The Western European mobile phone market shrank in the first quarter of 2013, due to a lower-than-expected slowdown in smartphone shipments, according to International Data Corporation (IDC).
Total shipments dropped 4,2% year-over-year to 43,6-million units, according to IDC’s European Mobile Phone Tracker, published in May 2013.
The feature phones segment continued to lose ground as consumers adopt smartphones. Shipments fell 31% year-over-year to 12-million units. The smartphone segment also lost some steam in the first quarter.
Shipments increased 12% year-over-year to 31,6-million units in the quarter, which was the lowest growth rate since IDC started tracking the mobile phone market in 2004.
Most Western European countries experienced a slowdown in smartphone sales as economies deteriorated, with a consequent decline in disposable income for consumers. Mobile operators are also cutting handset subsidies to reduce their costs as revenues decline. This is particularly impacting the Southern European economies, where consumers refrain from replacing their mobile phones for longer periods.
In Northern Europe, smartphone penetration is reaching a tipping point, which has started to impact the smartphone growth, as most users already have a smartphone and will not replace it until the contract ends or the device breaks.

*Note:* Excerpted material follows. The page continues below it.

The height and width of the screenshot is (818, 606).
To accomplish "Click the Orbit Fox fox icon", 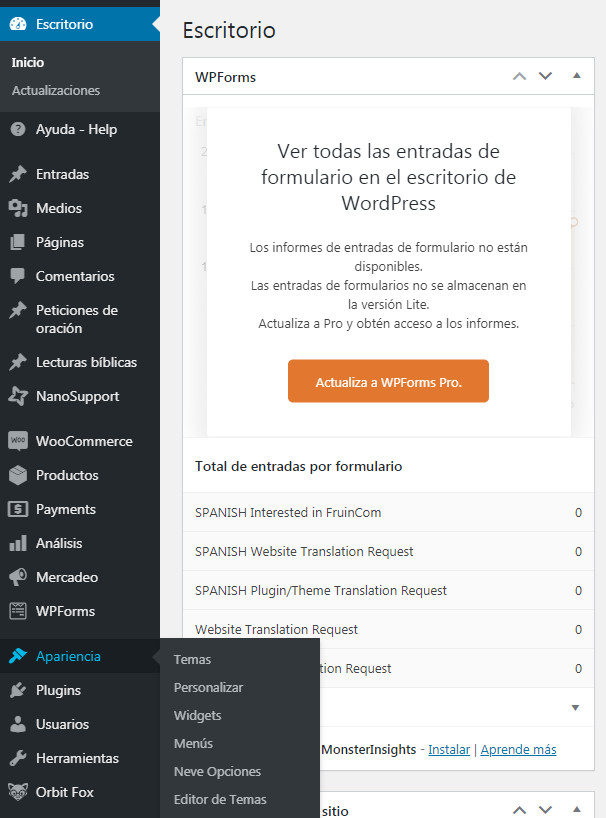I will (17, 792).
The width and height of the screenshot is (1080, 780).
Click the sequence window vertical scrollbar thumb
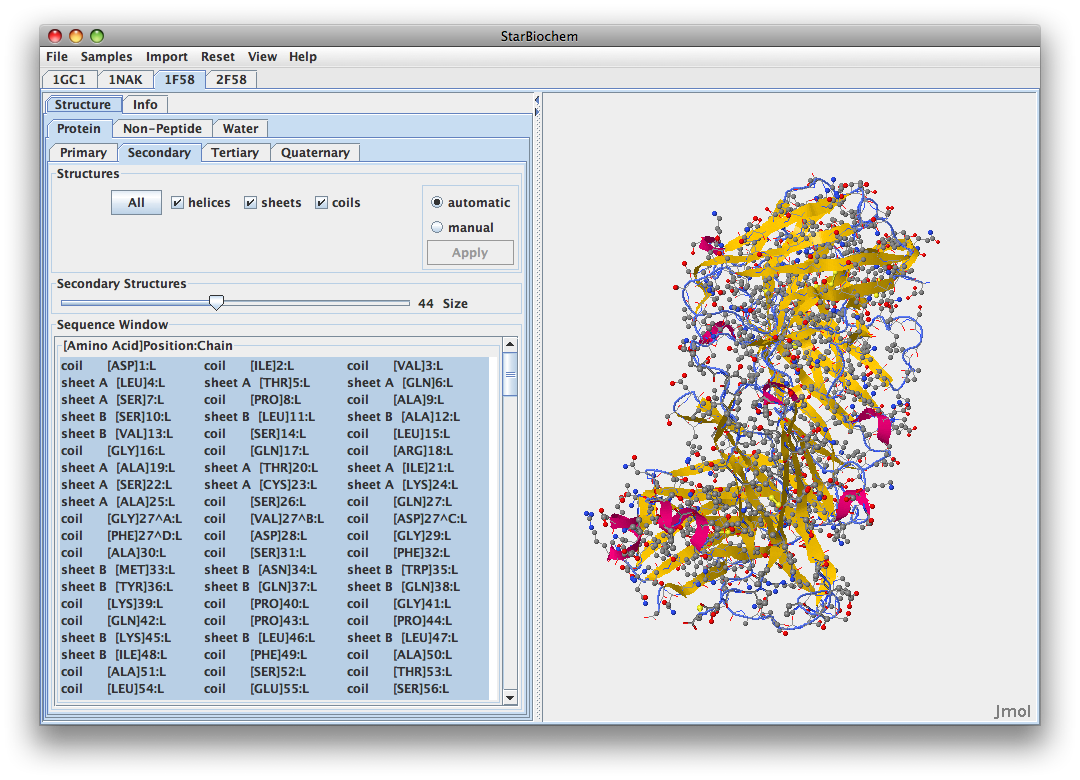(510, 375)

In Western Europe, phone makers are facing the most challenging time ever; the economic environment is impacting demand, while users are buying cheaper handsets, which impacts manufacturers’ margins.
“We are now entering the second wave of smartphone adoption in the region. The first wave was driven by those users looking for devices that would meet their mobility needs. They did look for the best devices in terms of performance and user experience, and more importantly, they were able to afford and pay a premium to get a premium experience.

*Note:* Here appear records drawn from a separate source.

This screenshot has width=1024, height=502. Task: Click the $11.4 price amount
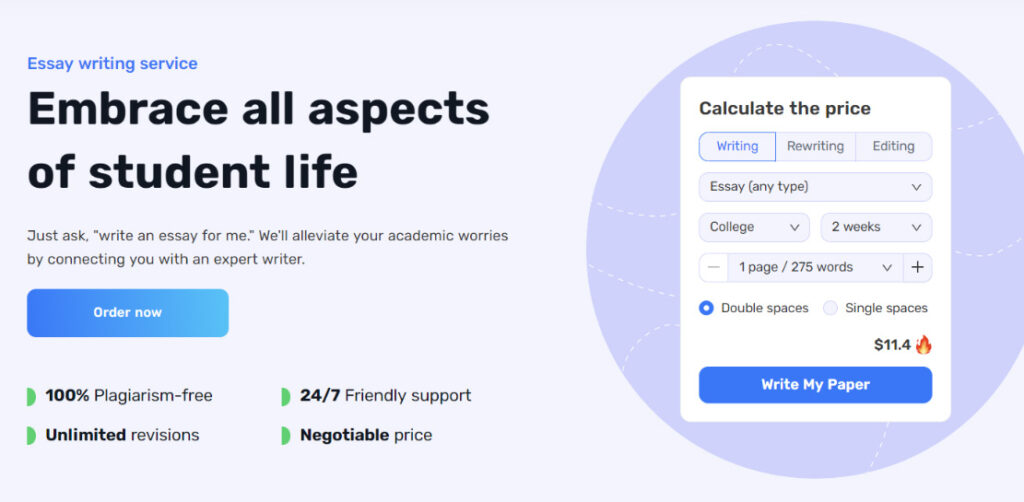[x=892, y=345]
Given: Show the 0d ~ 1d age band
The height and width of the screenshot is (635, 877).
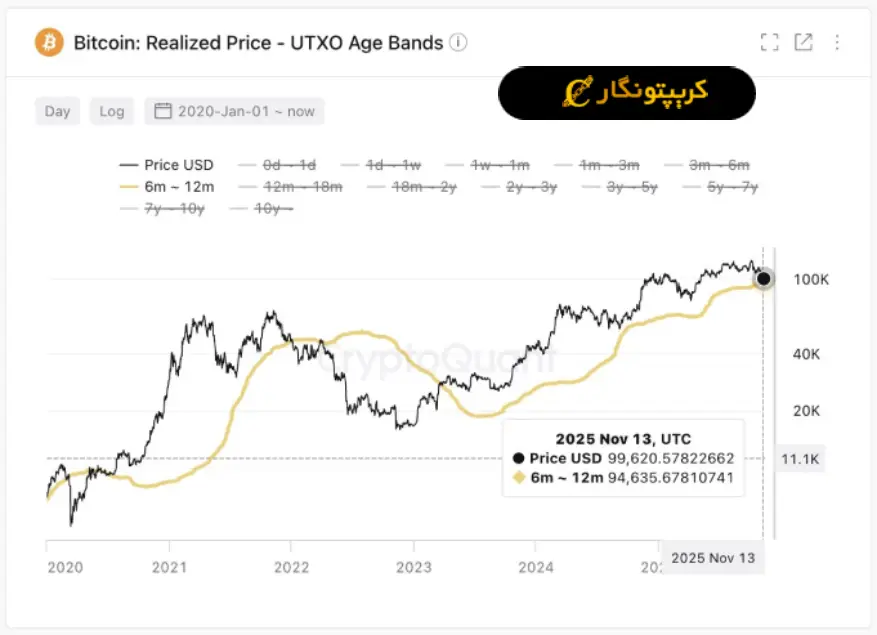Looking at the screenshot, I should point(275,165).
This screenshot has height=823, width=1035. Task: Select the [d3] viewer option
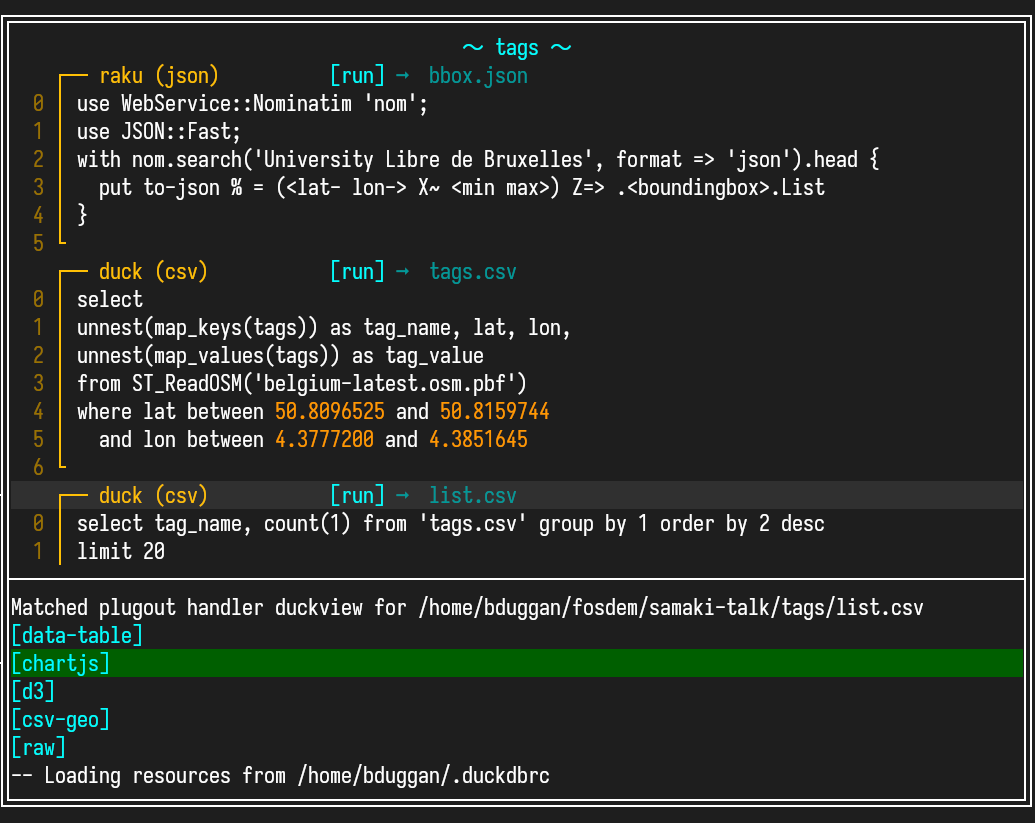(x=33, y=691)
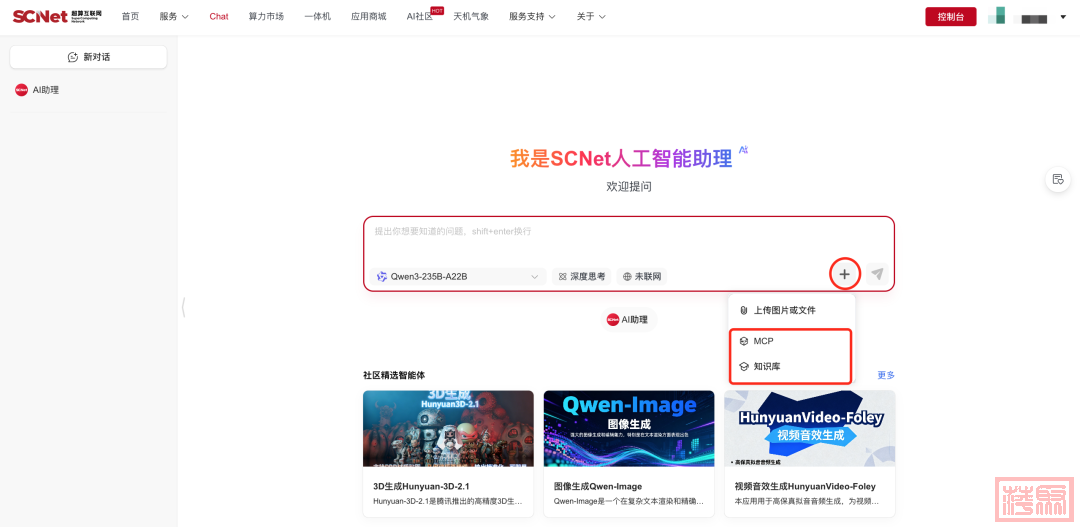Start a 新对话 new conversation
The height and width of the screenshot is (527, 1080).
[88, 57]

“We are now entering the second wave of smartphone adoption, which will be driven by those users with no need for a smartphone,” says Francisco Jeronimo, European mobile devices research director at IDC.

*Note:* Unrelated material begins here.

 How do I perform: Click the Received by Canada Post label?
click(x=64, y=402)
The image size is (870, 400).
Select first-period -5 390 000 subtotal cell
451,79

“These new users are looking to replace their current feature phones with another feature phone, as smartphones are fancy gadgets that they don’t feel the need to have. However, when they go to a phone shop most of the options available are smartphones only; their friends, colleagues and family may have smartphones and are always talking about the latest apps, and the cheapest smartphones they note are most likely to be as low in price as the last feature phone they bought.
“With a small push from sales people, the sale is almost guaranteed. But they will buy one of the cheapest smartphones as they still see no value for money.”
In terms of operating system, Android continues to dominate the smartphone landscape.
In the quarter, Google’s OS shipped 21,9-million units and market share increased to 69% in 1Q13 from 55% in last years’ first quarter.
Apple’s iOS continues to lose ground as market share declined to 20% from 25% in 1Q12.
Windows Phone improved its position to become the third biggest OS in the region, but it still represents a tiny percentage of the smartphones shipped. Its market share rose to 6% in 1Q13 from 4% in 1Q12.